If the dataset supports sensitive-category unlearning:

• Add sensitive-item lists under dataset/<name>/ (e.g., sensitive_asins_<category>.txt)
• Add (or reuse) scripts that generate forget sets (this repository contains examples under dataset/)

Implement the model as a standard RecBole model class under:

• recbole/model/<type>_recommender/<model_name>.py (module name lowercase; class name ModelName)

Optionally:

• Add default hyperparameters in recbole/properties/model/ModelName.yaml
• Add an experiment config (e.g., config_<model>.yaml) for benchmark settings

The model becomes runnable via --model ModelName in both run_recbole.py and unlearn.py.

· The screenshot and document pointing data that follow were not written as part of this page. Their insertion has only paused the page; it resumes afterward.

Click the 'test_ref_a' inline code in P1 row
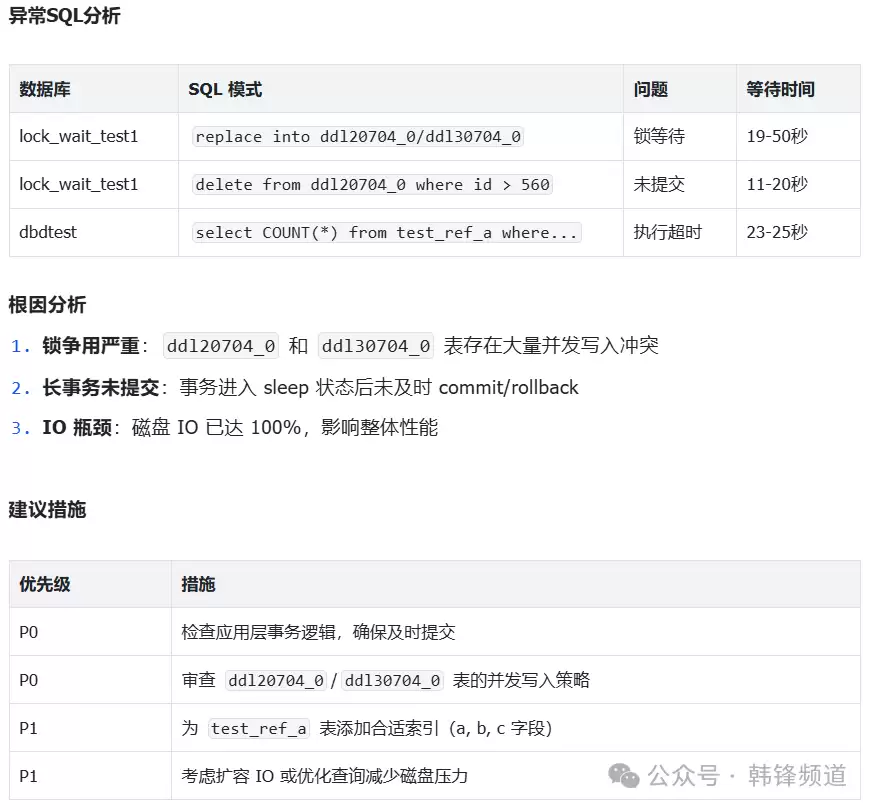Screen dimensions: 874x810 (259, 729)
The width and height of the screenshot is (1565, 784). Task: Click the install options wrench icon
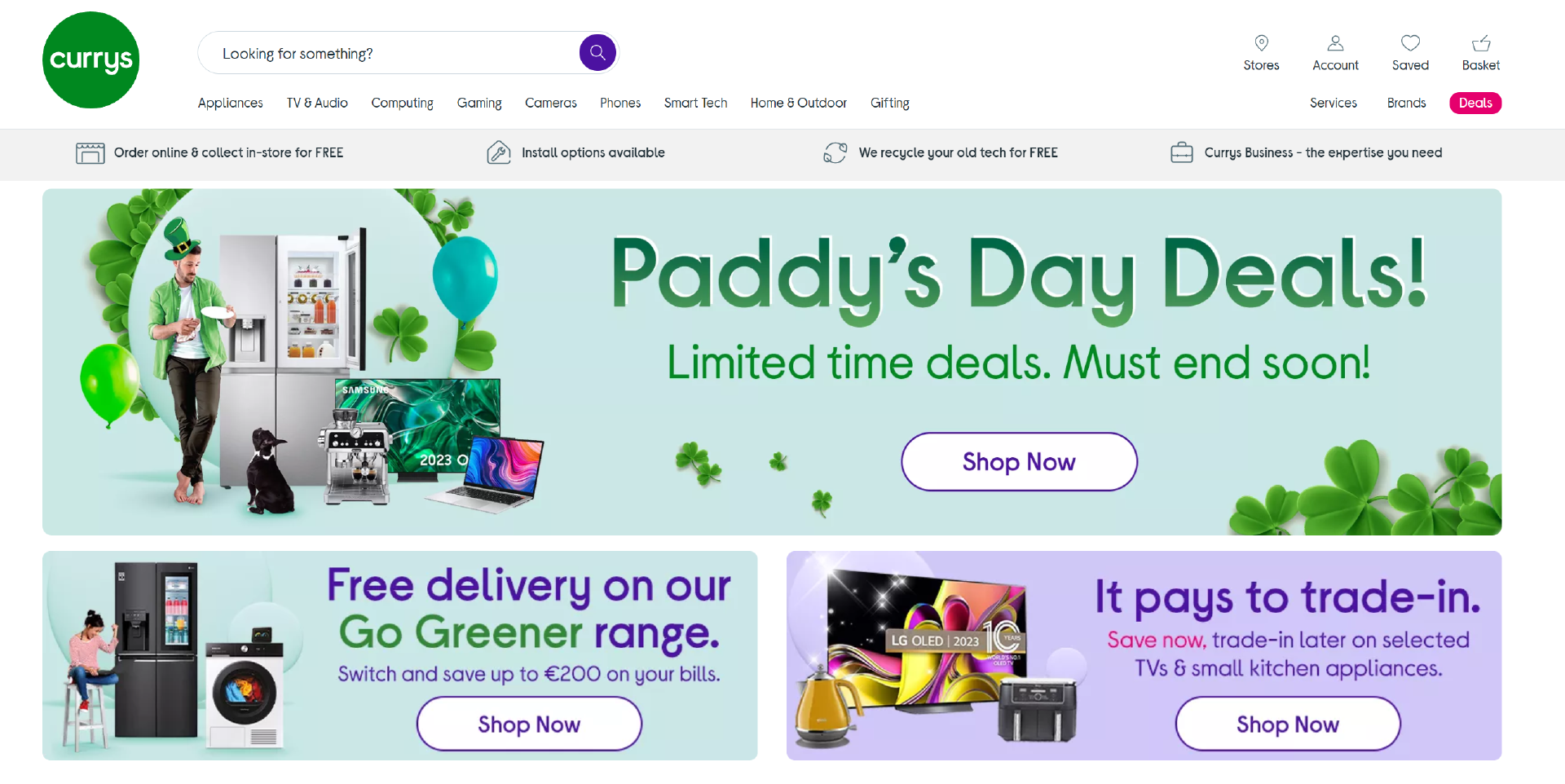coord(499,152)
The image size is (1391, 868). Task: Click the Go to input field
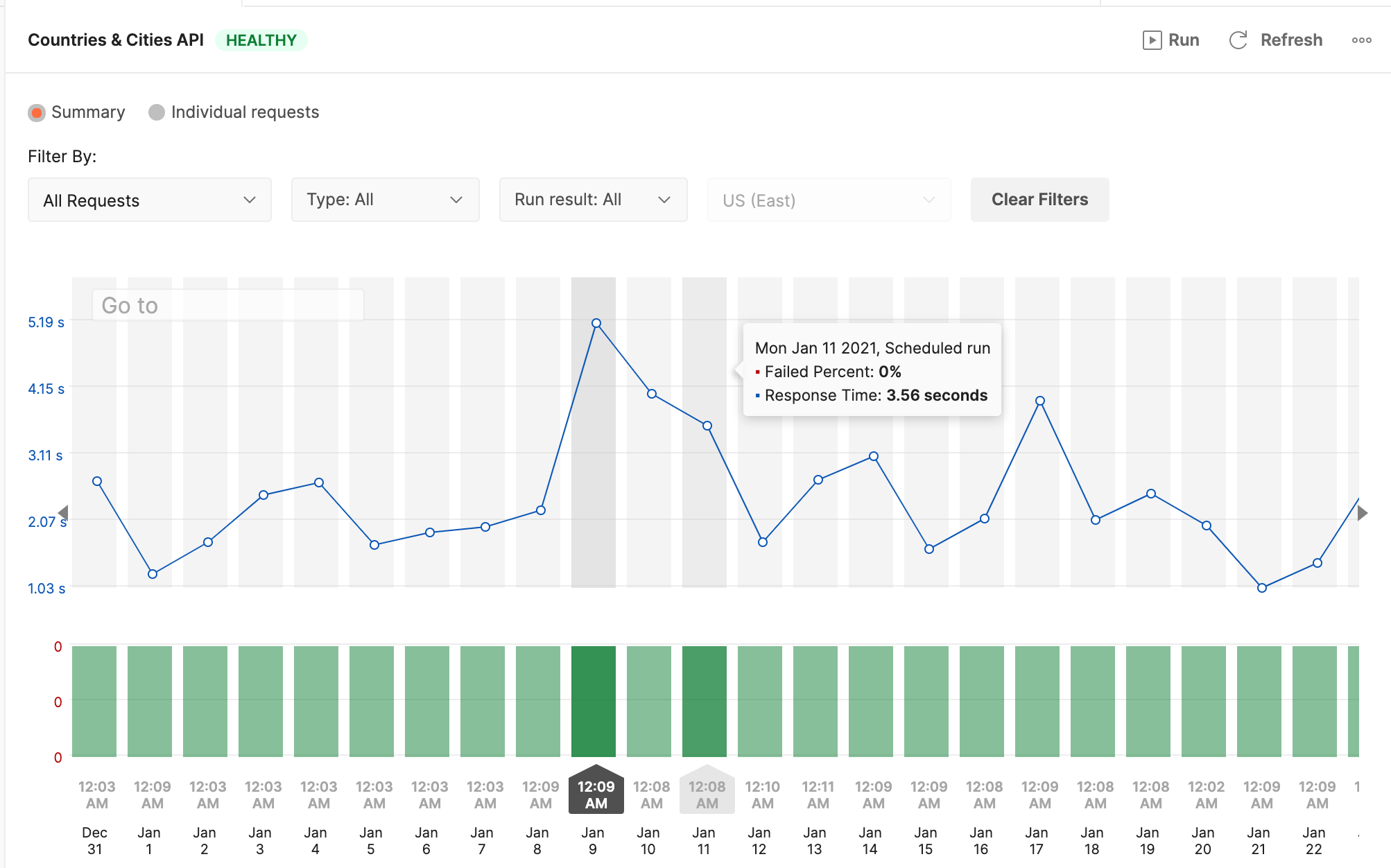coord(227,305)
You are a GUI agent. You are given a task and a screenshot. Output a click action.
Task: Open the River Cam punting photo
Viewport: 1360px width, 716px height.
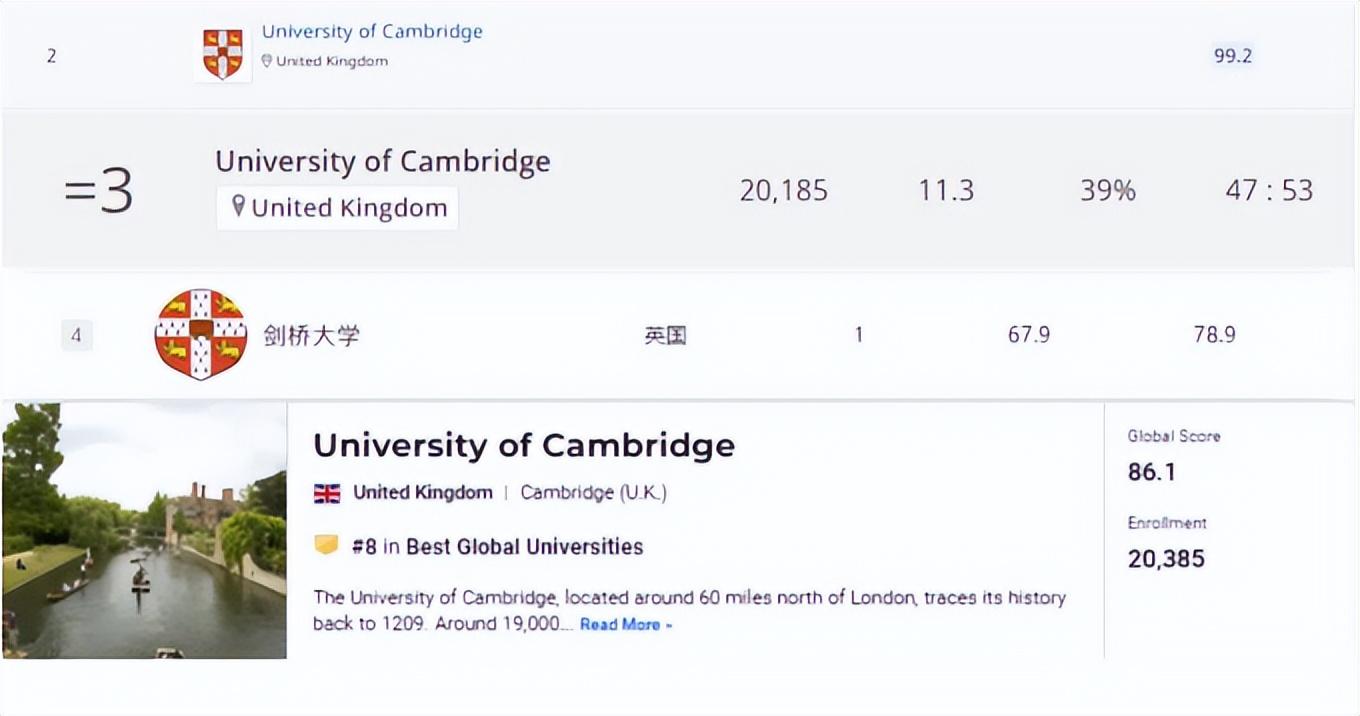pyautogui.click(x=144, y=530)
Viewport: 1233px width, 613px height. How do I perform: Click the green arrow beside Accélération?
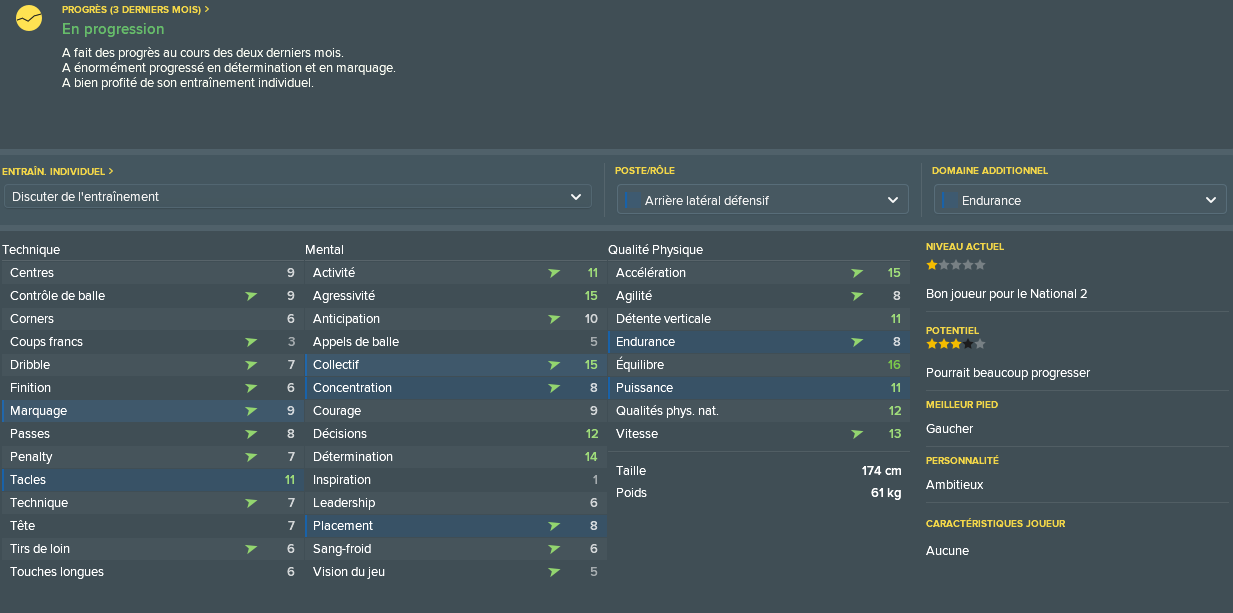857,273
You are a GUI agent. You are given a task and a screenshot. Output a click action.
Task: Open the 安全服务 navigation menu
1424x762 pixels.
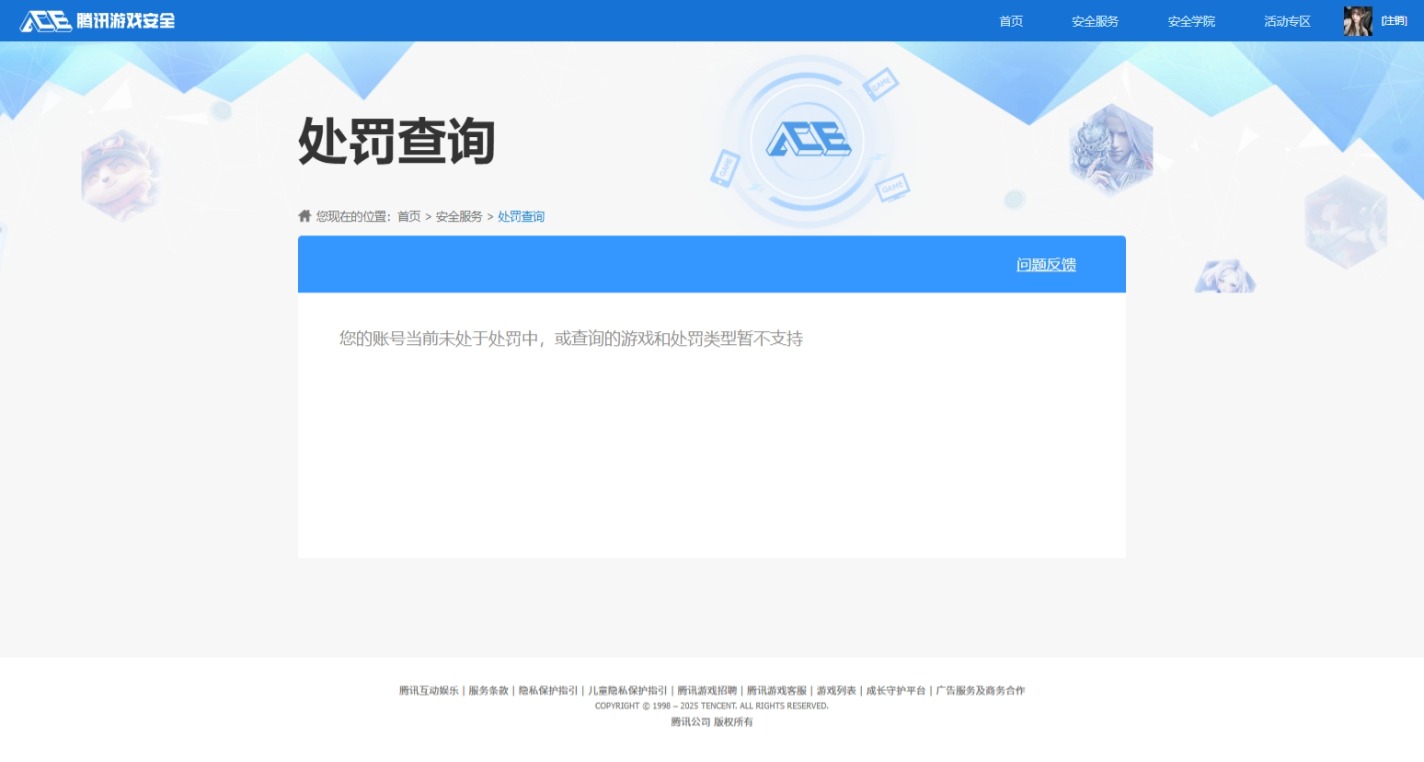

Expose the method by extending:

• the CLI in unlearn.py (add a new --unlearning_algorithm choice + method-specific hyperparameters)
• the unlearning pipeline in recbole/quick_start/quick_start.py (invoked via recbole.quick_start.unlearn_recbole)

The method should take a trained checkpoint and a forget request as input and produce updated checkpoints for evaluation at fixed intermediate checkpoints.

A scenario specifies what is forgotten (forget set) and how it is evaluated. In this repository, scenarios are selected via flags/config such as:

• --task_type {CF,SBR,NBR}
• --unlearning_fraction
• --unlearning_sample_selection_method (e.g., sensitive_category_<cat>)
• --spam (poisoning/spam removal scenario; requires corresponding dataset artifacts under dataset/)

To add a scenario, implement a generator that produces the required forget-set artifacts for a dataset and add the corresponding loading/selection logic so it can be invoked via the same runner interface.

You can run the benchmark on private datasets entirely locally:

• Clone the repository
• Add your datasets (and optionally scenarios/models/unlearning algorithms)
• Run run_recbole.py and unlearn.py as above

No external APIs are required once dependencies are installed.